Obecnie prowadzi kanał na YouTube oraz należy do forum zajmującego się tematyką dzwonów.  Nagrywa ich bicie z różnych wież i kościołów w Krośnie i okolicach. Zaczął poszerzać swoją wiedzę o ludwisarstwie i historii dzwonów. Tak rozwijała się jego pasja.

Infografika przed wejściem na wieżę farną
Damian Krzanowski

W 38-metrowej wieży farnej wiszą trzy dzwony: Urban, Jan i Maryan. Odlali je w 1639 roku na zlecenie Wojciecha Portiusa dwaj ludwisarze: Szczepan Meutel i Jerzy Olivier. Dzwony są zestrojone durowo, to w dużym uproszczeniu znaczy, że wszystkie razem brzmią radośnie, wesoło, ale i dostojnie. Instrumenty te wydają głębokie dźwięki: Urban ma ton cis', a jego masa to ok. 2400 kg, średni - Jan dzwoni tonem e' i waży ok. 1300 kg, a mały Maryan ma ton a' i waży ok. 600 kg.

- Trzeba dobrze poznać te specyficzne instrumenty, żeby zrozumieć ich dźwięki. Ogromne znaczenie ma zawieszenie dzwonów oraz ich serca. Dzwony odlane są w zestawach muzycznych, żeby wszystkie tony współbrzmiały ze sobą - mówi Mateusz. Podkreśla, że dzwony na krośnieńskiej wieży właśnie dlatego są wyjątkowe: - Tak wspaniały zestaw dźwięków utworzony w tamtych czasach to była rzadkość .

100-lecie odzyskania niepodległości 

11 listopada, przed mszą w ramach obchodów święta zabrzmiały dzwony na wieży farnej. Mateusz słuchał ich będąc w domu. - Zaniepokoił mnie dźwięk Maryana, dziwnie brzmiał. Znam doskonale dźwięk jaki powinien wydawać. Pomyślałem, że coś jest nie tak.

W ten sam dzień przed wieczorną mszą Mateusz pojechał przysłuchać się i nagrać dzwony z bliska. - Spełniło się najgorsze, co może być. Słysząc Maryana zdałem sobie sprawę, że na pewno jest to pęknięcie.

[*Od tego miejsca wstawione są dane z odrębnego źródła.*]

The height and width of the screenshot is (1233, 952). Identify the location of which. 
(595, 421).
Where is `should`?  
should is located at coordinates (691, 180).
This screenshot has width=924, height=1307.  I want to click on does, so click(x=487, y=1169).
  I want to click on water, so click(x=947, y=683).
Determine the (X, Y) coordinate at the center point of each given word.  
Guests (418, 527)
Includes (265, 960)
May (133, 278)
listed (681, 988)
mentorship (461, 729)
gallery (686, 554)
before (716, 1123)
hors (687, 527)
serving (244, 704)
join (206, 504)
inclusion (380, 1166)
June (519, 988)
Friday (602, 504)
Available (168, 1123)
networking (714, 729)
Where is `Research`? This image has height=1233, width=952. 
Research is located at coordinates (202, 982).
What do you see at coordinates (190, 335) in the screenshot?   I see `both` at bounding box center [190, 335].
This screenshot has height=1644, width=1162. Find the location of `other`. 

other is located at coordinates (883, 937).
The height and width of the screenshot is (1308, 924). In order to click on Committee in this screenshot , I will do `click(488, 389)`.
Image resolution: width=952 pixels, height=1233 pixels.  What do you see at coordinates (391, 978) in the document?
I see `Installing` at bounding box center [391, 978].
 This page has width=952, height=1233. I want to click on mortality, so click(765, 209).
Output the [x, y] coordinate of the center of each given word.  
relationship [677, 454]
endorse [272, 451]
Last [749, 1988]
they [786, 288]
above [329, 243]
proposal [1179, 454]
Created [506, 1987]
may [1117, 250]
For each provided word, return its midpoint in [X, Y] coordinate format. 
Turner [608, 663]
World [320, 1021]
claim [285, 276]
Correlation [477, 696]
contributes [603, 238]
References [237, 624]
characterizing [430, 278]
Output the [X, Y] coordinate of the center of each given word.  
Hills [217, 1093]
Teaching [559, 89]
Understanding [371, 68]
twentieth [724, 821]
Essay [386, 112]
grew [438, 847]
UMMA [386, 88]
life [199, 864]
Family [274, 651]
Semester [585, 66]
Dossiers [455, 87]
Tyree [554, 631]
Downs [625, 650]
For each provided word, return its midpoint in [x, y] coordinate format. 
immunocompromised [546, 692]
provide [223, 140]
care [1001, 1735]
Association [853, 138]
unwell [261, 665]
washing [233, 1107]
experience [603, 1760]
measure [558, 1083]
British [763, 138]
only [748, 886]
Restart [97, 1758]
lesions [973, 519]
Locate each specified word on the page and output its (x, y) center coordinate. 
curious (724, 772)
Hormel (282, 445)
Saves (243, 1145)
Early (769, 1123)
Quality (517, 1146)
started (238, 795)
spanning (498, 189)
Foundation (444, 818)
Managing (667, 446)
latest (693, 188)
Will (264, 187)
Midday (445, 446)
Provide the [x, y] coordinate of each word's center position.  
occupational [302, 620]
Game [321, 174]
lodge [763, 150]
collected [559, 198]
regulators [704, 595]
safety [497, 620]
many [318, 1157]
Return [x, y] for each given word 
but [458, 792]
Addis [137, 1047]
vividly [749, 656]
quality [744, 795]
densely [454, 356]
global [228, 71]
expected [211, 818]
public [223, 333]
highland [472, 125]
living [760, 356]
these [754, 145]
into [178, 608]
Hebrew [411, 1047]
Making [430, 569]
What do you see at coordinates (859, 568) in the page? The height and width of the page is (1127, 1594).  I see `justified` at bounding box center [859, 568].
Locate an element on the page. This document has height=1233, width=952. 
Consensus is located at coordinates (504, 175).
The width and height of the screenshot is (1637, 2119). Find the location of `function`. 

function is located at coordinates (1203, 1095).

Można to poznać po głuchym, obniżonym tonie dźwięku. Przerażenie - to było moje pierwsze odczucie jak usłyszałem tego biednego, pękniętego Maryana. Nagraniem podzielił się z kolegami na forum i od razu wzbudził ich zaciekawienie. Jednomyślnie stwierdzili, że dzwon pękł.

Tak brzmiał dźwięk dzwonu Maryan w kwietniu 2017:

To dźwięk "chorego" Maryana z listopada 2018:

Kilka dni później Mateusz wybrał się do Muzeum Rzemiosła, które opiekuje się wieżą farną. Tam opowiedział i wytłumaczył o co chodzi. - Dowiedzieli się wszystkiego ode mnie. Byli w szoku, bo nic nie wiedzieli i nie słyszeli - mówi. Razem z przewodnikiem poszli na wieżę zobaczyć pęknięcie.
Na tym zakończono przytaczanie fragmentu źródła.